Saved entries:
※

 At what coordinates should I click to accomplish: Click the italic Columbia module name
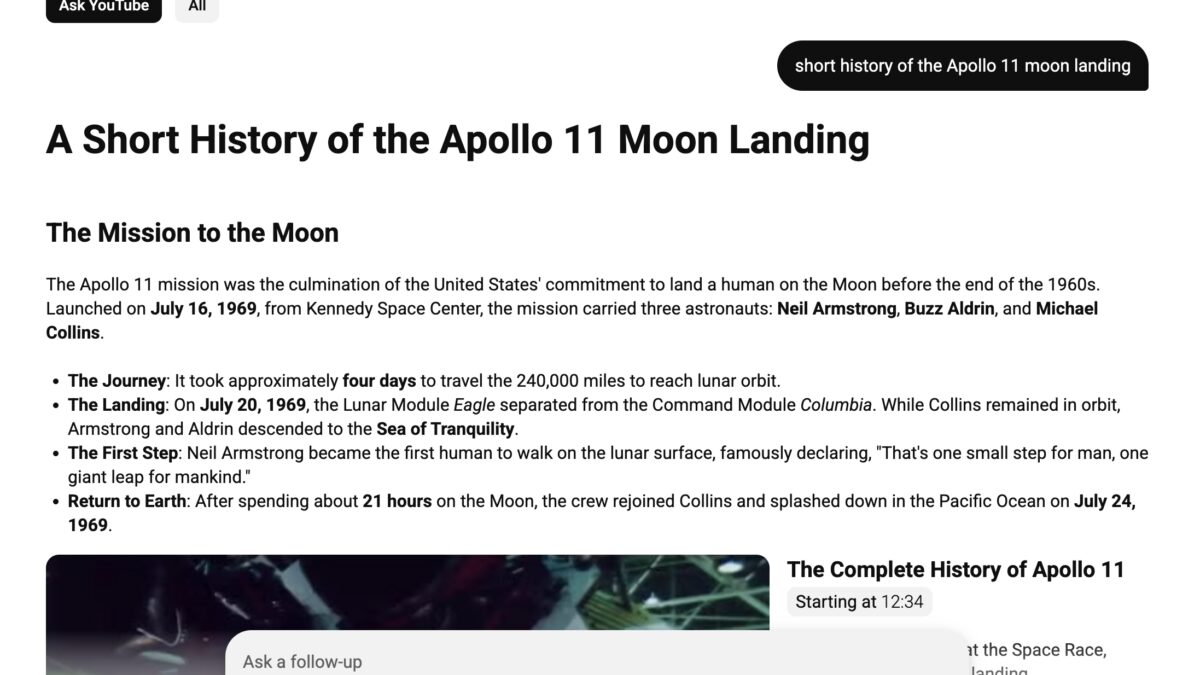point(837,405)
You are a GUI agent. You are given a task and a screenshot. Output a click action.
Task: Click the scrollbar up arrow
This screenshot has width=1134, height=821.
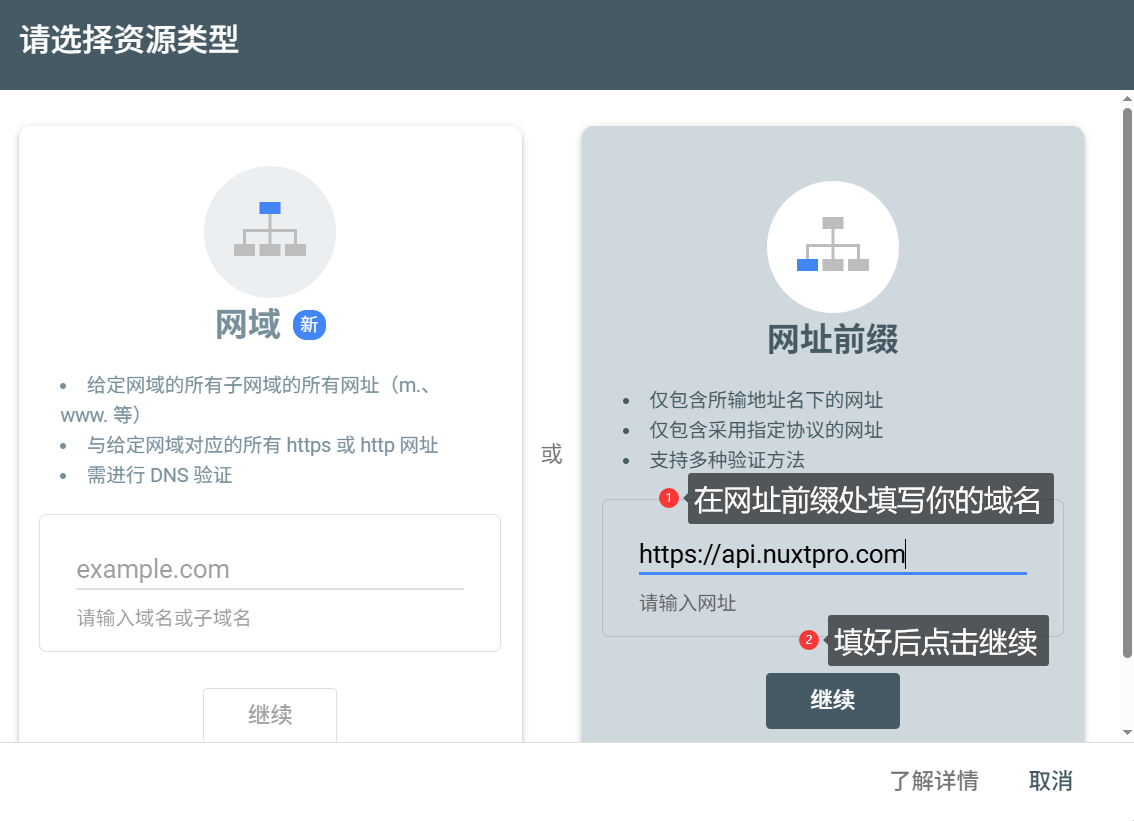[x=1127, y=100]
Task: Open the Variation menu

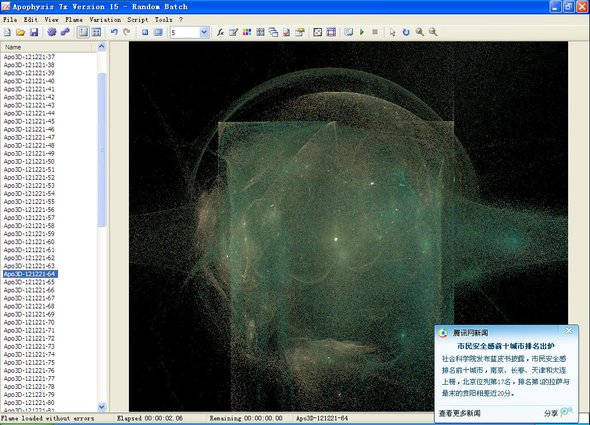Action: point(105,20)
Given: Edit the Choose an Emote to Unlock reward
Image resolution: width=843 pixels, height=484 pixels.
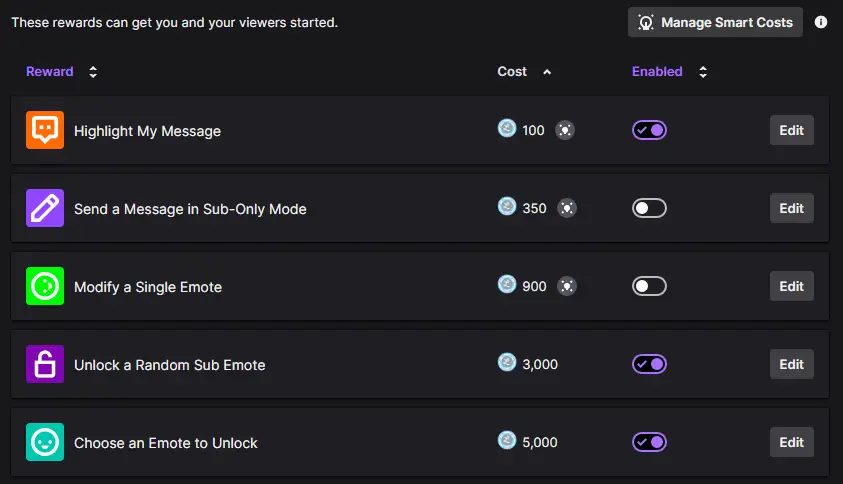Looking at the screenshot, I should coord(791,442).
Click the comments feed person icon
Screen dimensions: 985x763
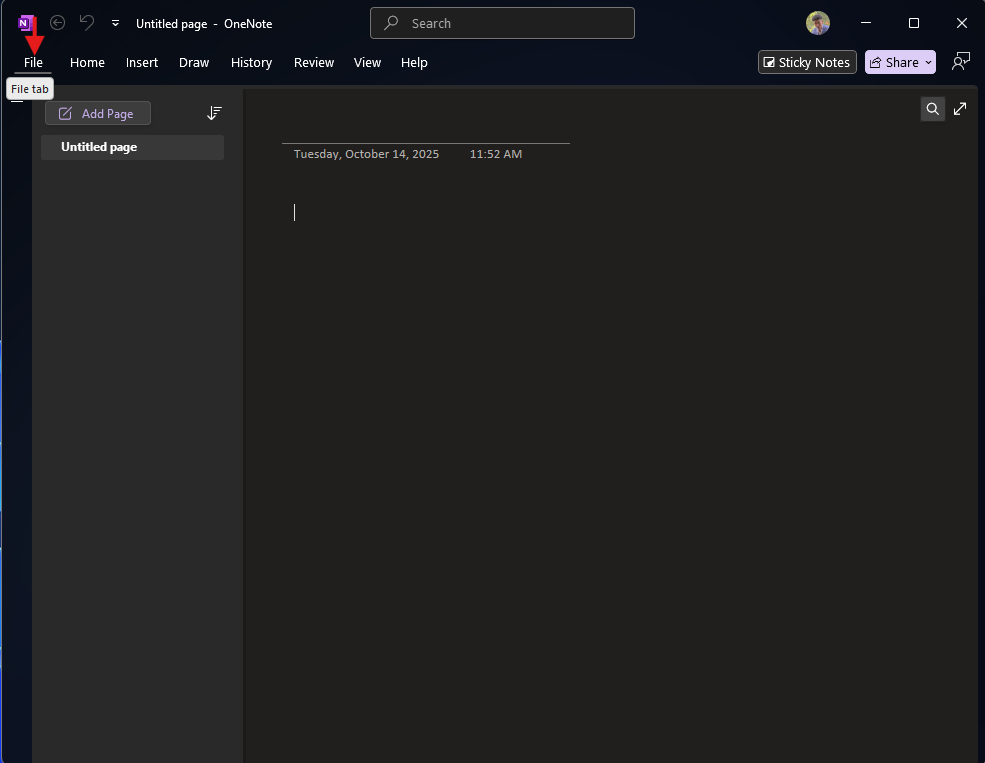960,62
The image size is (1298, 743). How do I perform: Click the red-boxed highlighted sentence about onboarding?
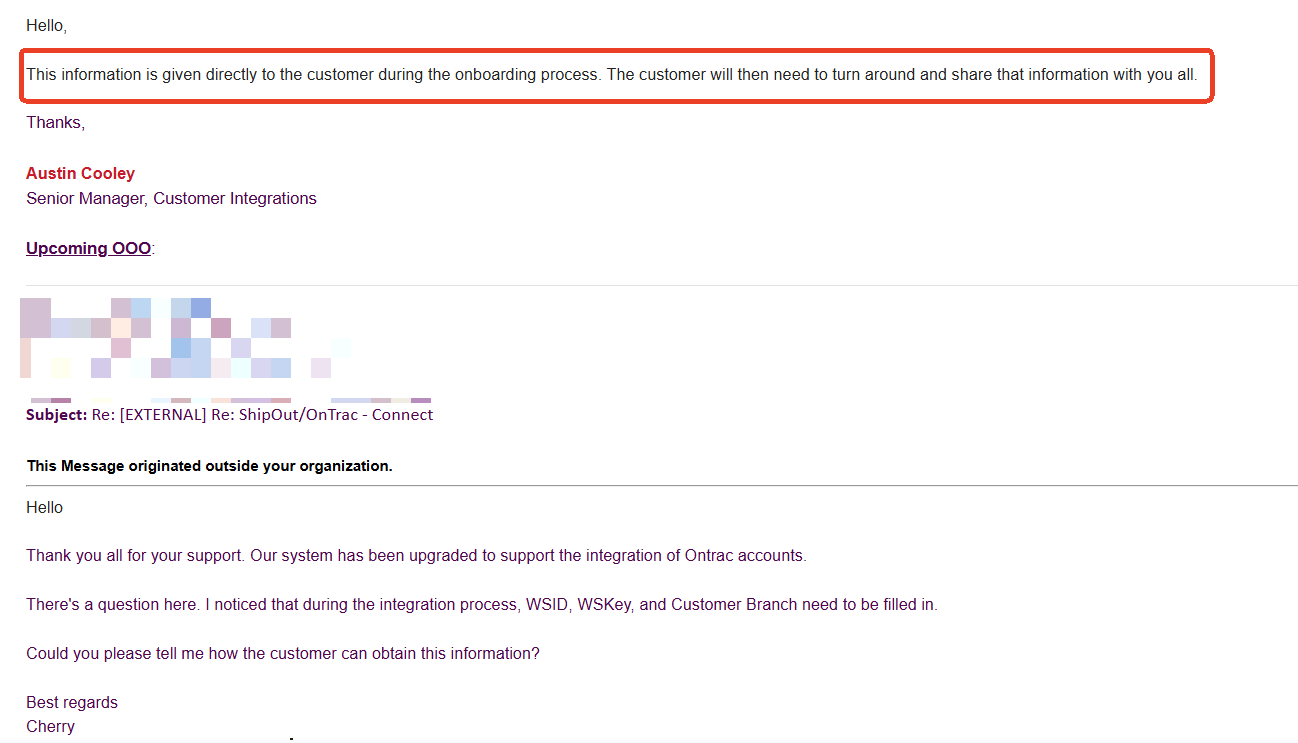click(x=612, y=75)
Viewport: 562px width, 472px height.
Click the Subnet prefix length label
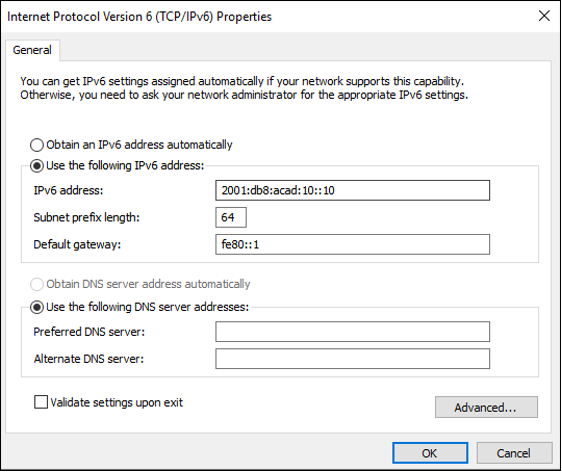point(86,218)
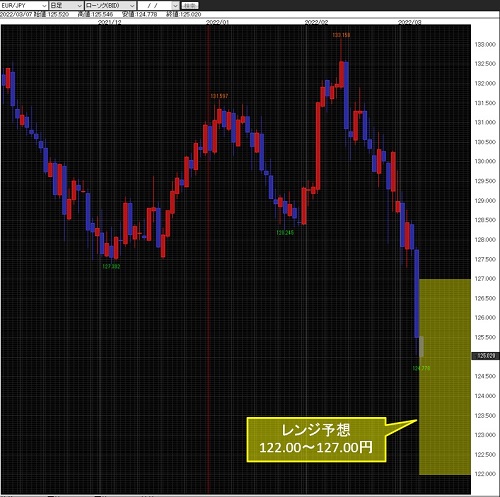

※

■ What you will do: Nothing but the lines from the one containing "Task: Click the scrollbar up arrow" through the end of the entries is to be retyped, exactly as written and without pictures.

■ Answer section:
Task: Click the scrollbar up arrow
This screenshot has width=1134, height=821.
[x=1127, y=100]
Task: Open the Variation menu

Action: point(105,20)
Given: Edit the Choose an Emote to Unlock reward
Image resolution: width=843 pixels, height=484 pixels.
Looking at the screenshot, I should coord(791,442).
Click the comments feed person icon
Screen dimensions: 985x763
960,62
The image size is (1298, 743). How do I perform: Click the red-boxed highlighted sentence about onboarding?
click(x=612, y=75)
Viewport: 562px width, 472px height.
Click the Subnet prefix length label
point(86,218)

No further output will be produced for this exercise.